In an Associated Press (AP) wire story dated Aug. 11, 1995, the AP described German Christian activist Peter Gauweiler, as the "arch-conservative leader of the Munich branch of a party allied with (Helmut) Kohl..."

The AP quoted Gauweiler as having written in the German mass-circulation "Bild" periodical: "A Bavarian over whom the (Christian) cross no longer hangs has lost his soul."

The "London Telegraph" newspaper of February 26, 1997, states that an exhibition about alleged war crimes committed by the German army during the Second World War "has opened in Munich to a storm of protest and counter-protest."

The Telegraph newspaper identifies, "Peter Gauweiler, head of the Christian Social Union in the city," as the man who has written that an exhibition defaming German Wehrmacht soldiers represents part of a "campaign of annihilation against the German people....He and other (s)...laid a wreath at the tomb of the unknown soldier in Munich."

The Telegraph further states that Mr Gauweiler will lead " a demonstration against the exhibition planned for next weekend."

In an Associated Press story dated Feb. 22, 1997, Gauweiler is smeared as an "extremist...neo-Nazi" by the AP: " The display has caused a stir wherever it has gone, but nothing like the commotion in Bavaria.

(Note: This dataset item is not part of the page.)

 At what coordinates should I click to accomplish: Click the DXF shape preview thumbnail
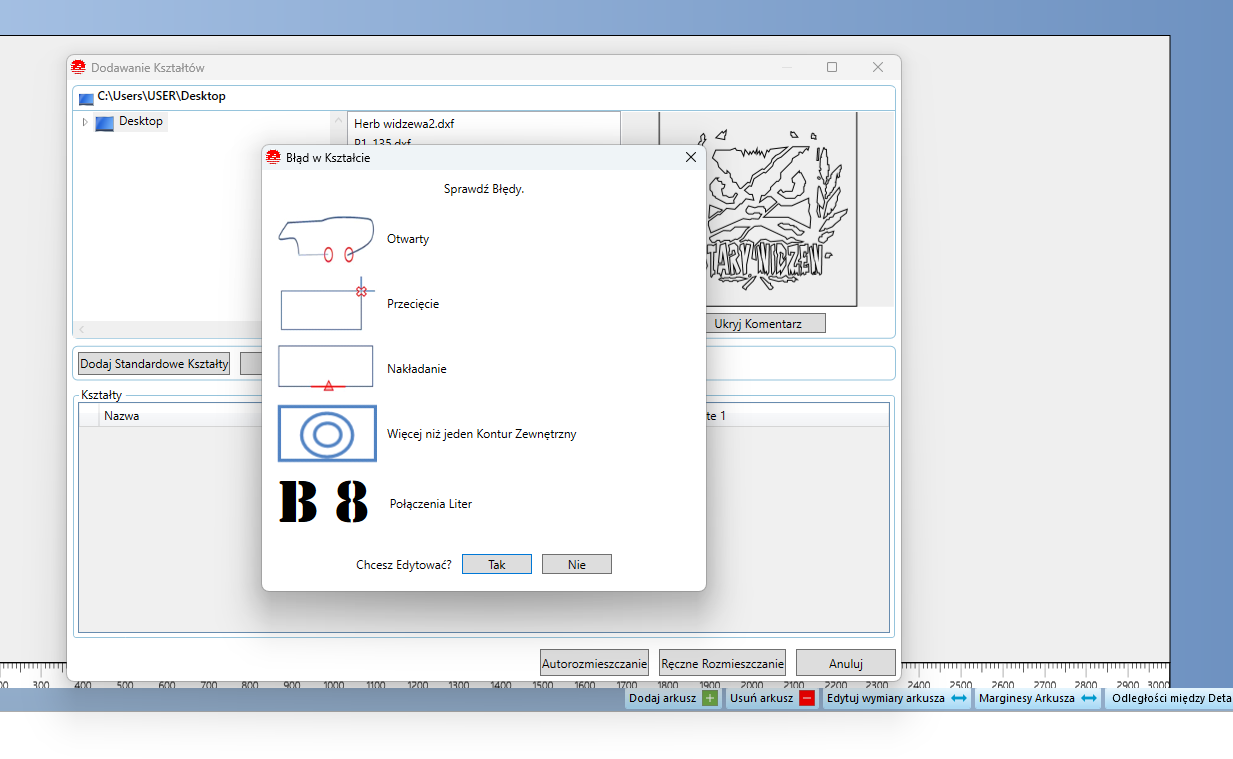coord(757,208)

Neo-Nazis from across Germany plan to march in Munich on March 1 to protest the display.`'Our grandfathers were not criminals and we are proud of them,' the protest's extremist organizers said."

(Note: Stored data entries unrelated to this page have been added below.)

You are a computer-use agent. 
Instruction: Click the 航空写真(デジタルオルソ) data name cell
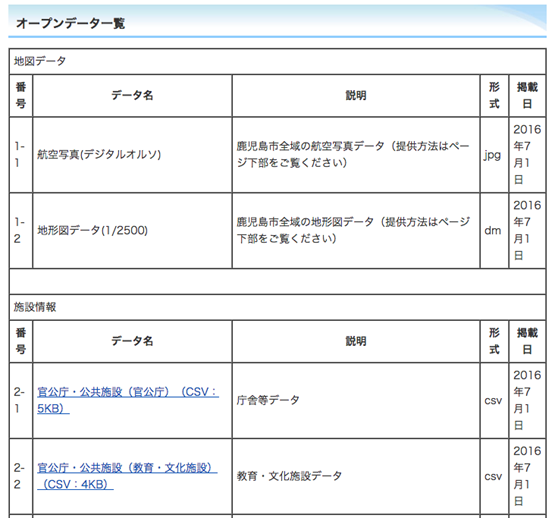pyautogui.click(x=132, y=155)
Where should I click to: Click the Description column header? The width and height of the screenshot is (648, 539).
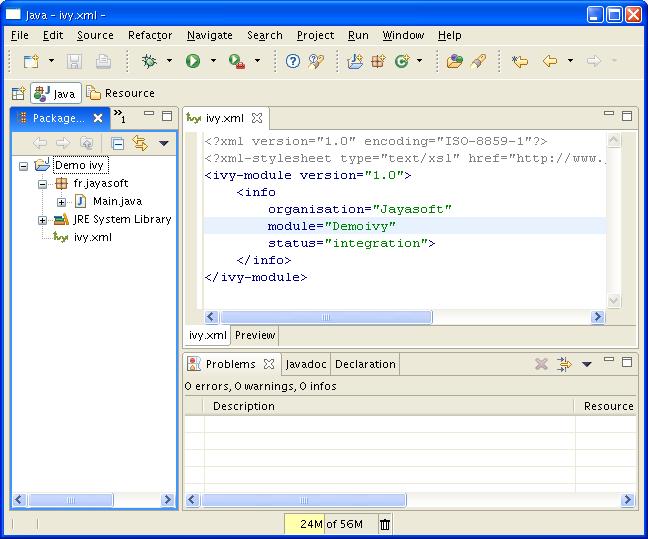243,406
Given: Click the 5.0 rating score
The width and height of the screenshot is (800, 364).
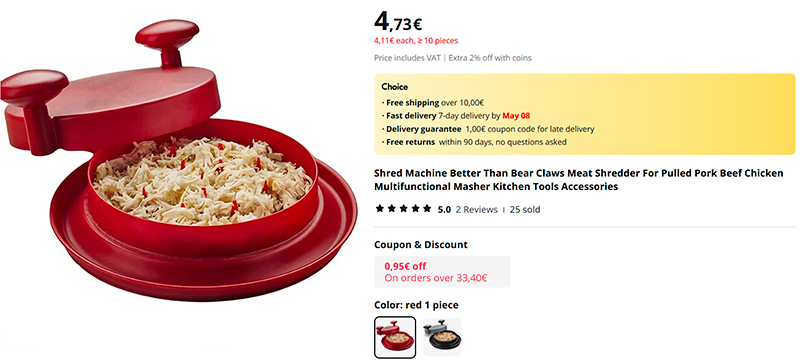Looking at the screenshot, I should point(444,209).
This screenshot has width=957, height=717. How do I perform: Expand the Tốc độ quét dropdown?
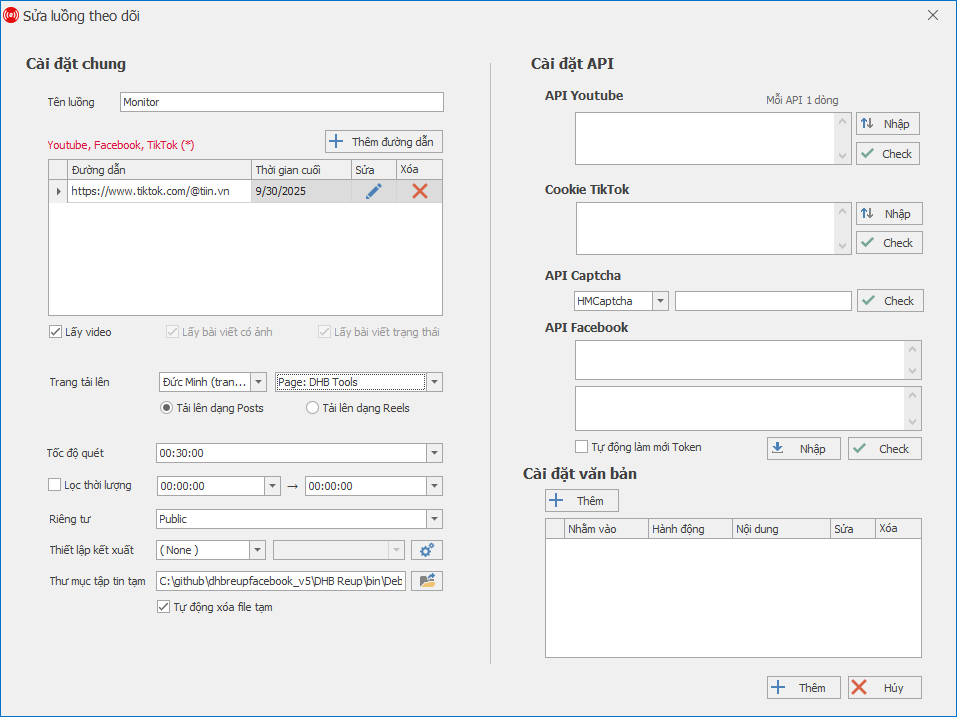click(x=434, y=453)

The protest's organizers are Peter Gauweiler and the Christian Social Union (CSU) which in 1995 the AP termed "arch-conservative," but now that the Gauweiler and the CSU seek to defend their grandfathers from the eternal vilification heaped on them by the contemporary media, the AP has conveniently transformed them into "Neo-Nazi extremists."

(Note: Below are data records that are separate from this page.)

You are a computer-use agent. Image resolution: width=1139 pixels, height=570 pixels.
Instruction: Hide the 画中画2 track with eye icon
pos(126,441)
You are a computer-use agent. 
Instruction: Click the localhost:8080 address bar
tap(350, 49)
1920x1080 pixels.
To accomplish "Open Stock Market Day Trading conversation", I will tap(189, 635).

This gives the public the impression that any protest against even the wildest exaggerations of anti-German propagandists, is a Neo-Nazi action.

Apparently the defense of the memory and honor of one's grandparents, once considered a duty of all civilized people, has now become an inherently "neo-Nazi" and "extremist" activity.

The Associated Press uses the totalitarian propaganda tactics of the smear and the big lie to advocate the notion that there are no two sides to the issue; there is only the sacred dogma that the German people were sub-human monsters in World War Two. Any other view is beyond the pall-- is in fact "Neo-Nazi extremism."

This is not news reporting, it is partisan hysteria disguised as news. When reporting is this dogmatic it is a sign that we have entered the realm of a state religion which cannot be questioned. To do so, renders one a devil, or at least the modern-day equivalent of that bogey-man, the putative neo-Nazi.

How cavalier is the Associated Press in its defamation of the conservative activist Peter Gauweiler and his Christian Social Union. In an offhand fashion they are all stigmatized as Neo-Nazis. How immense is the arrogance of the media. They do not scruple to destroy the reputations of all who disagree with the state religion of our time.

But we have caught and documented their lies and character assassination. Peter Gauweiler and the Christian Social Union were termed "arch-conservatives" by the AP in 1995 when they were protesting the removal of crucifixes from the schools of Bavaria.

How is it then that they have become a "Neo-Nazi" group in the interim?

It is because the AP's definition of neo-Nazi is anyone who seeks to defend the heritage of the German people.

Mother Teresa would become a neo-Nazi in the eyes of the media if she protested the defamation of the German people.

(Look at what happened to Abbé Pierre).

Of course that wouldn't make her a neo-Nazi.

It would just show that the Associated Press is trying to cue world opinion on how to view the protesters. In psychological warfare this is called, "establishing the set and setting."

Associated Press editors are not independent and objective news sources but covert ideologues, whoring for their own dogmatic ideology and disguising the process as "media democracy at work."

Michael A. Hoffman II is a former reporter for the Associated Press in New York.